Thursday, March 27, 2014

Important Work

The other night, while formative thoughts were drifting and sifting in my brain, I watched a PBS documentary about Maria Montessori. I'd also read a recent blog post that unofficially polled women about how they felt about working/staying home in RETROSPECT. The most common sentiment was regret that there wasn't a middle ground, a flexible option that allowed them to work less. For the past two years, I have basically achieved this, and now I get ready to decide on the next step in my career. Should I stay or should I go?

Maria Montessori and son Mario
Maria Montessori revolutionized the way we teach children. Ironically, she actually made the difficult choice to put her child's care in the hands of someone else until he was 15. She was a doctor doing the important work of applying science to early childhood education. She loved a man, but they chose not to marry because at that time, wives were not allowed to work. They agreed to carry on in secret so that she could continue her career. When she became pregnant, she realized that she would be ostracized as an unwed mother. She gave up her son to a family in the countryside, and she visited from time to time. Finally, when he was fifteen, he told her that he knew she was his mother and asked her to take him with her. She did. By this time, she was well-known and respected internationally for her work in education. Still, she didn't outwardly identify him as her biological son until years later.

▸ **Assignment 1**: In the blog post about Maria Montessori, why did she and the man she loved decide not to marry?
▸ **Assignment 2**: Write the next part of the blog post about Maria Montessori, starting after its final sentence.
The records are not needed for anything you are asked to do here.

Collected data
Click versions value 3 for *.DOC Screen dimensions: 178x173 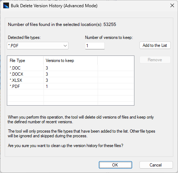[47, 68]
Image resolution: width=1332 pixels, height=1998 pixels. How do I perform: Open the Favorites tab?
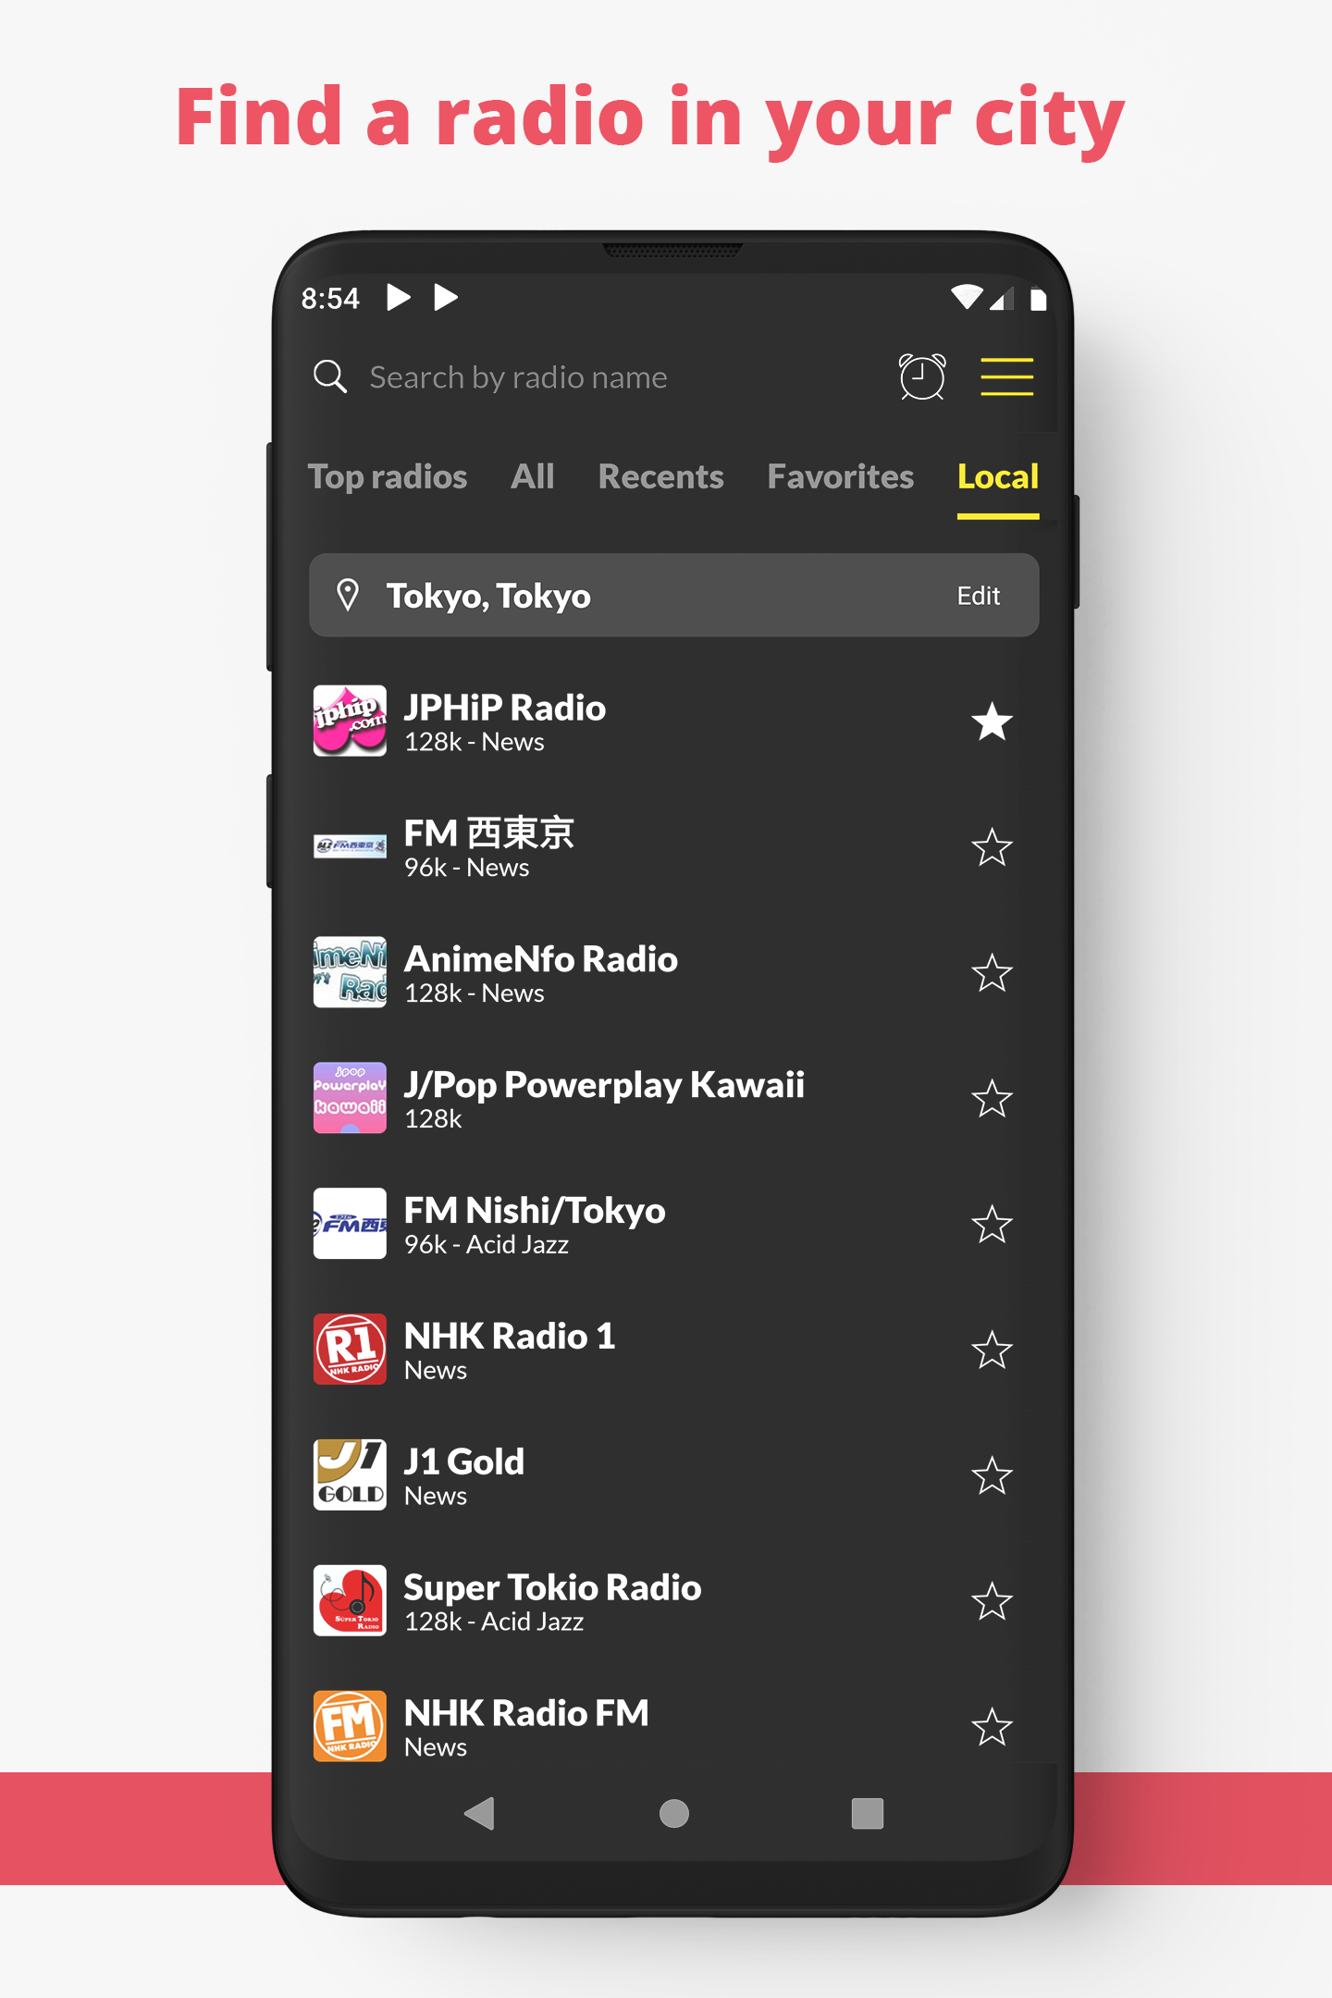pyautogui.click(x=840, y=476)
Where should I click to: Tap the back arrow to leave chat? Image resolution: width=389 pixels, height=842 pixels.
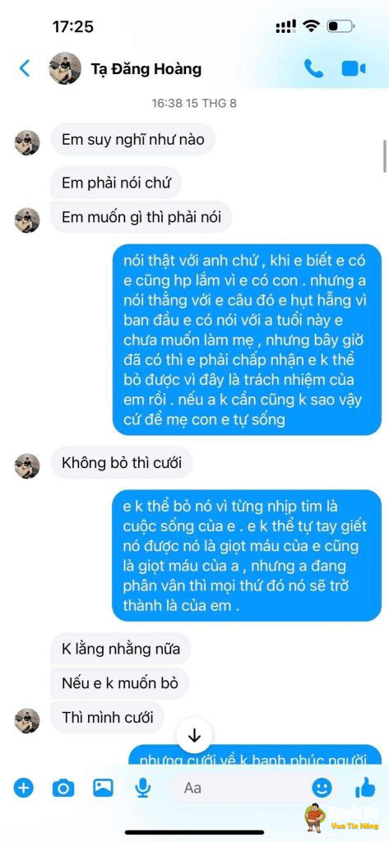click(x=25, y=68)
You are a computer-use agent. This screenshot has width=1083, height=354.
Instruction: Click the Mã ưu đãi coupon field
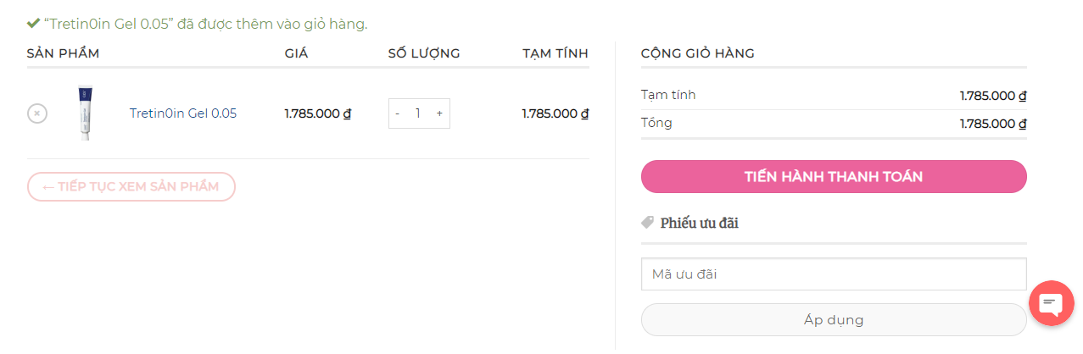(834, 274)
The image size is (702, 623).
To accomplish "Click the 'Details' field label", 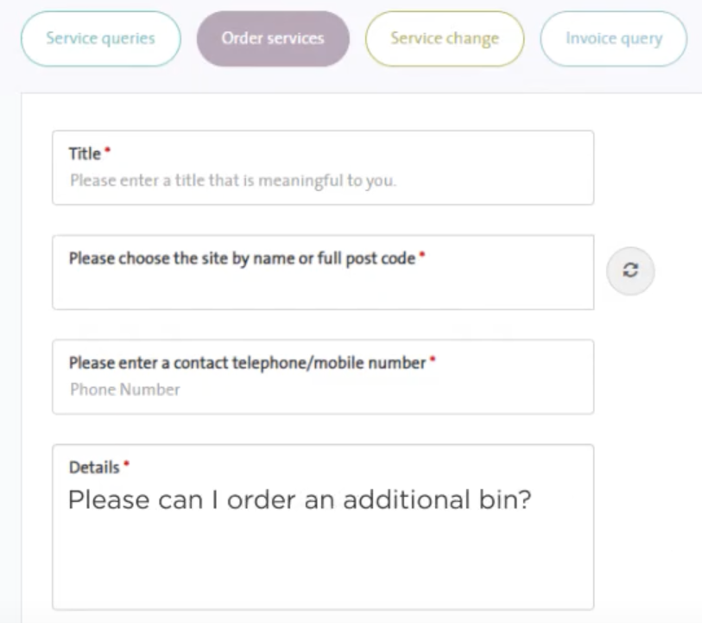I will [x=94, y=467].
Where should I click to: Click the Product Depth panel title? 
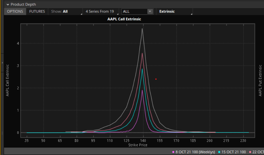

▸ **Expected output 1**: At that time, wives were not allowed to work.

▸ **Expected output 2**:
The choices women have had to make astound me. I am so grateful for those who came before me who fought for the right for women to work at all, to participate in the academic, intellectual, political world that was threatened by them and unwelcoming to them, yet had a deep impact on their lives. And, I consider the sacrifices and choices made that get us closer and closer to "having it all".

We stayed at the beach with my parents last weekend. The house we stayed at is my mom's friends' home, and it's beautiful. They have expensive taste, nice things, a home designed by them and for them, and the ability to travel. And they have no kids. This is a discussion my mom and I have frequently: what about those people that we love who choose not to have kids? How much are they missing out on? How much are we missing out on? Do we feel bad for each other? For my mom, the conversation also involves a reassurance that in the future, those friends who chose a non-kid life will probably come back to me, and we will not have lost each other for lack of common interests. (Currently, I feel I have lost some of these people for various kid-related reasons, including but not limited to the challenge that some are trying to decide, embrace or accept a kid-free life, or actually trying in private to have a kid, without the prying eyes and opinions of their community. My current child-absorbed life does not help them on their path. but that's another story.)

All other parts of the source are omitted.